The farmer had never seen a smartphone. He pointed at my phone. “Yeh kyun band hai?” (Why is it off?) I said: “Because I want to see your Begusarai, not the news’s Begusarai.”
Begusarai. The name itself comes with baggage in “begusarai news”. Politics. Crime. Industrial pollution. Land disputes.
I read the headlines for a month before going. I expected a battlefield.
Then I switched off my phone. For 7 days, no “begusarai news”. No alerts. No scrolling. Just the village. The fields. The people.
The farmer who doesn't know Begusarai's reputation
His name was Mahendra. He had been farming for 40 years.
I asked: “Do you know what news says about Begusarai?”
He said: “I don't know. I don't have TV. I don't have phone. I have my field.”
“But news says Begusarai is violent, corrupt, polluted…”
He laughed. “Look around. This is my Begusarai. Fields. Cows. Children. My wife is cooking. My son is in school. Where is violence?”
What the news says vs what Mahendra showed me
“Begusarai news” headlines from that week:
“Political rivalry turns violent, one injured”
“Industry waste pollutes river, villagers protest”
“Land dispute escalates, police deployed”
“Power cuts leave residents frustrated”
Mahendra showed me:
His field of maize. Tall. Green. Healthy.
The village well. Clean water. Women chatting while filling pots.
The temple where everyone gathers on Sundays. No politics. Just prasad.
The school where his son learns. One teacher for 30 kids. She works hard.
The market where he sells his crops. Fair prices. No disputes.
“This is Begusarai,” he said. “The other Begusarai – the news one – happens in one street, one factory, one politician's house. Not in my village.”
The one time news came to his village
I asked: “Has any journalist ever come here?”
He nodded. “Once. 10 years ago. A politician came to inaugurate a road. News crew came. They filmed the politician. They filmed the road. They left.”
“The road is still broken. The politician never came back. The news never came back. But I am still here. Still farming.”

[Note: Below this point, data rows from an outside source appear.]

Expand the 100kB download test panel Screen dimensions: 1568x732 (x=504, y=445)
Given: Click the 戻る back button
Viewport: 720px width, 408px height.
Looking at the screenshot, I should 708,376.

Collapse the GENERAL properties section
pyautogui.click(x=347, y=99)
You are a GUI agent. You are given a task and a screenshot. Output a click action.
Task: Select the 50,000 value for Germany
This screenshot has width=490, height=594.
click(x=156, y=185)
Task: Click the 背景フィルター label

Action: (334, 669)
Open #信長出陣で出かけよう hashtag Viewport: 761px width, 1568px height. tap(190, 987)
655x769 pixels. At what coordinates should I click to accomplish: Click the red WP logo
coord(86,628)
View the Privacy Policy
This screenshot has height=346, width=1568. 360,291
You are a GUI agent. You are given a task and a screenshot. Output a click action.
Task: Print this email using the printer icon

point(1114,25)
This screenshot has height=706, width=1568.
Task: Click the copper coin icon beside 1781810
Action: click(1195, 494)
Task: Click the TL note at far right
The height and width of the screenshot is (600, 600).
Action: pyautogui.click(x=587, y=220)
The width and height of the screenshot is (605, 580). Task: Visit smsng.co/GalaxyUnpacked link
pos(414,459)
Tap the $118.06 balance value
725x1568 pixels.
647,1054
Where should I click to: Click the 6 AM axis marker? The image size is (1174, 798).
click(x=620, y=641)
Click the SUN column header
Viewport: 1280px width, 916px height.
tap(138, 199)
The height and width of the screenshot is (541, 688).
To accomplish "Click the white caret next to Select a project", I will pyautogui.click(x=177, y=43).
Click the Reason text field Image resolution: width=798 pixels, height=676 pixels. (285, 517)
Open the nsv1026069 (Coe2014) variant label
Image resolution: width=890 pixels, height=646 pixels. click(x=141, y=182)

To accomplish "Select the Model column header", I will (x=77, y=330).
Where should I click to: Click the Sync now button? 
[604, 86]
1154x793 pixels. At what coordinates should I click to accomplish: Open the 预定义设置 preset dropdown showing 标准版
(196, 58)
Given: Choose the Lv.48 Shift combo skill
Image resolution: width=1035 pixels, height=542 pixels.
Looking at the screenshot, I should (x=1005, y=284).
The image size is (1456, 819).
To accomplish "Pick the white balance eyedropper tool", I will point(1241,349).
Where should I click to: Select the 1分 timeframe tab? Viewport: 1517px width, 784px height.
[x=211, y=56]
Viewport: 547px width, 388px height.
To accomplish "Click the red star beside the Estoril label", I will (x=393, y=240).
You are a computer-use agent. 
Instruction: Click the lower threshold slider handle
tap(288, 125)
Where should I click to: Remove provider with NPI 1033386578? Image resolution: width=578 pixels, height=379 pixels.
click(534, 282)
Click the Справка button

“The news doesn't care about my road. It cares about the politician's face.”
What I saw in 7 days without news
No violence. No pollution that I could see. No land disputes. No power cuts that lasted more than an hour.
What I saw:
A woman who runs a small poultry farm. 200 chickens. She sells eggs to 3 villages.
A young man who learned welding in the city. Now he repairs farm equipment for everyone.
A grandmother who tells stories to children every evening. No news. Just myths and morals.
A temple priest who has been there for 50 years. He doesn't read news. He reads the Gita.